期刊名称:Proceedings of the National Academy of Sciences
印刷版ISSN:0027-8424
电子版ISSN:1091-6490
出版年度:2015
卷号:112
期号:11
页码:3547-3552
DOI:10.1073/pnas.1502291112
语种:English
出版社:The National Academy of Sciences of the United States of America
摘要:SignificanceTMEM16A is a calcium-activated chloride channel, meaning that it is a protein found at the surface of a variety of cells that permits chloride to enter when internal calcium levels rise. TMEM16A has been implicated in a variety of biological processes, including epithelial fluid secretion, smooth muscle contraction, neuron firing, and cancer cell proliferation. However, it is unclear how chloride ions are guided across the cell membrane by this protein. Here, we have modified and tested positively charged amino acids of TMEM16A and found four that modify chloride flux. We also tested potential blockers from a high-throughput screen and describe two that appear to block chloride's path, which should contribute to future studies attempting to further analyze TMEM16A's function. TMEM16A (transmembrane protein 16) (Anoctamin-1) forms a calcium-activated chloride channel (CaCC) that regulates a broad array of physiological properties in response to changes in intracellular calcium concentration. Although known to conduct anions according to the Eisenman type I selectivity sequence, the structural determinants of TMEM16A anion selectivity are not well-understood. Reasoning that the positive charges on basic residues are likely contributors to anion selectivity, we performed whole-cell recordings of mutants with alanine substitution for basic residues within the putative pore region and identified four residues on four different putative transmembrane segments that significantly increased the permeability of the larger halides and thiocyanate relative to that of chloride.

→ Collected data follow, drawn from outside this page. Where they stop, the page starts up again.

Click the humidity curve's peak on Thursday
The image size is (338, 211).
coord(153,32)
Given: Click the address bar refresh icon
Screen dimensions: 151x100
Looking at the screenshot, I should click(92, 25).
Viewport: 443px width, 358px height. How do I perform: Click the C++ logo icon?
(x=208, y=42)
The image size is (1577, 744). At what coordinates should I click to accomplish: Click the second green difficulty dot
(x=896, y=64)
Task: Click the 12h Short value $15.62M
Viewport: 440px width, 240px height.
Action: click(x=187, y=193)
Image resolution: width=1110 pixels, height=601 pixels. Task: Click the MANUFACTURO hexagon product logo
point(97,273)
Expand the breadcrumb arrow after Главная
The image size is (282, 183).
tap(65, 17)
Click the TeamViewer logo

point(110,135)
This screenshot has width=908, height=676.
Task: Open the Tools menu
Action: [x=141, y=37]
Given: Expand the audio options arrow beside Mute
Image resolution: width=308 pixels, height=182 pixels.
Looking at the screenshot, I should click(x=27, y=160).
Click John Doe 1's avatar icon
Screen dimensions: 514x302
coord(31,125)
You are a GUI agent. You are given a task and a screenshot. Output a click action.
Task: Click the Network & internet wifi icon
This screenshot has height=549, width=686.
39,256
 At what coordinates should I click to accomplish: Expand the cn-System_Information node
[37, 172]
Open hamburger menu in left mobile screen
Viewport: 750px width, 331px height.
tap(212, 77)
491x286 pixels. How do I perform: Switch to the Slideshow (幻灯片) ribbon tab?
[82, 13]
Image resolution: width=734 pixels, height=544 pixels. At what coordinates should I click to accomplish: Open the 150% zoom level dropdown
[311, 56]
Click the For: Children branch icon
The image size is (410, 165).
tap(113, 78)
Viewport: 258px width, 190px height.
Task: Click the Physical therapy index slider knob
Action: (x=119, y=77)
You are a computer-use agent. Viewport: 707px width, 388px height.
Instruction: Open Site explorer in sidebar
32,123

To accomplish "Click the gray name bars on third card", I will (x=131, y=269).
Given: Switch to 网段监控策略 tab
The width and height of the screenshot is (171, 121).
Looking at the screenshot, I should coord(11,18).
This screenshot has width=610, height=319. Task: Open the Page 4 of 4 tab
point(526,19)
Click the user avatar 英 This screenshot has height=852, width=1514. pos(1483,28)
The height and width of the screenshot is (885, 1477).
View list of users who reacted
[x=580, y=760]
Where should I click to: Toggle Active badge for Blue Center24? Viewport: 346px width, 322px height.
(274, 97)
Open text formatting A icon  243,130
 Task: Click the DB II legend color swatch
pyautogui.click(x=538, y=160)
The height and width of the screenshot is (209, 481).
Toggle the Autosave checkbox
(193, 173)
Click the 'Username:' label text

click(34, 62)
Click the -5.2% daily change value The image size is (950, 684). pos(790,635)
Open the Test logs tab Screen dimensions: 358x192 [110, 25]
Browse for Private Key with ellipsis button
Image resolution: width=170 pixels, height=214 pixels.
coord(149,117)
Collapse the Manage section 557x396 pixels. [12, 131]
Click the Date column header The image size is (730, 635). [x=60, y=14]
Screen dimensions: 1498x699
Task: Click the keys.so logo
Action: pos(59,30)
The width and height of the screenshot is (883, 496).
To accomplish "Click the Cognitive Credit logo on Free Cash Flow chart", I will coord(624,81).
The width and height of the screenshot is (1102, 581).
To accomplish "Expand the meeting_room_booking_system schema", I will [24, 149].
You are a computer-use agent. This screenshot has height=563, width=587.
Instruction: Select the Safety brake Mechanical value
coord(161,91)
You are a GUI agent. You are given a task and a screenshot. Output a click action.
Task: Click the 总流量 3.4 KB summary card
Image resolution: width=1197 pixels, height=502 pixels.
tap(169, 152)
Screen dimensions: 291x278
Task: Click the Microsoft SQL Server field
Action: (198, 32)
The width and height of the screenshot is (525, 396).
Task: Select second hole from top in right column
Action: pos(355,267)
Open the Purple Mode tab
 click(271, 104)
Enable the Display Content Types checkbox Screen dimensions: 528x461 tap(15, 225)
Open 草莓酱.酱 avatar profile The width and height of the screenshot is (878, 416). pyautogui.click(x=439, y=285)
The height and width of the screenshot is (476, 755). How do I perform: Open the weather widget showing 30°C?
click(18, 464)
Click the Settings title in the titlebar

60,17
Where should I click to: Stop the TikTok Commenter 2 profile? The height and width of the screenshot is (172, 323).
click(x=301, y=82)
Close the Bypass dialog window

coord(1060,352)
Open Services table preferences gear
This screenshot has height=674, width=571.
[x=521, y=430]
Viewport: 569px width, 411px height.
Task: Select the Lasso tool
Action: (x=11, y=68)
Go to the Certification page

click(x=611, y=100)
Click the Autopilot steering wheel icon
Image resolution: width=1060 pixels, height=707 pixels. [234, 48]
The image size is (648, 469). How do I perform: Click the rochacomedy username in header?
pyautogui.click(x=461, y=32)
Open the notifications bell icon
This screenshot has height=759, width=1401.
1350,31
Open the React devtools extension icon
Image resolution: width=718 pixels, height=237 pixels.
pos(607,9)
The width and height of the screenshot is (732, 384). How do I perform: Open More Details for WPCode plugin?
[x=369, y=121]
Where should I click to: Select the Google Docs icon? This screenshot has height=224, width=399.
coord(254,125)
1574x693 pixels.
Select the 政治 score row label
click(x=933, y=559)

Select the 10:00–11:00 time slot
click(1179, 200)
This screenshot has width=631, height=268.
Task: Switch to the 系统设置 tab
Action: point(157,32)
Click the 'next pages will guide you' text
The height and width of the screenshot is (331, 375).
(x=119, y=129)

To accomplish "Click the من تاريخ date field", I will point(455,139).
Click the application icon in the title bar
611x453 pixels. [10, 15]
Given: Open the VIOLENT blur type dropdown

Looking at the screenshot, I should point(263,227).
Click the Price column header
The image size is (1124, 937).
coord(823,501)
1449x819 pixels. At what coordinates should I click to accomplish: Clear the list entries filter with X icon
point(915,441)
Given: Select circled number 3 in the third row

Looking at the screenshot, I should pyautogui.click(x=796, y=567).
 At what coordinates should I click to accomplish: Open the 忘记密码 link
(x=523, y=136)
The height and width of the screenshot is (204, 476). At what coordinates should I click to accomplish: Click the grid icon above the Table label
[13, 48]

Because TMEM16A permeation properties are known to shift with changes in intracellular calcium concentration, we further examined the calcium dependence of anion selectivity. We found that WT TMEM16A but not mutants with alanine substitution at those four basic residues exhibited a clear decline in the preference for larger anions as intracellular calcium was increased. Having implicated these residues as contributing to the TMEM16A pore, we scrutinized candidate small molecules from a high-throughput CaCC inhibitor screen to identify two compounds that act as pore blockers. Mutations of those four putative pore-lining basic residues significantly altered the IC50 of these compounds at positive voltages. These findings contribute to our understanding regarding anion permeation of TMEM16A CaCC and provide valuable pharmacological tools to probe the channel pore.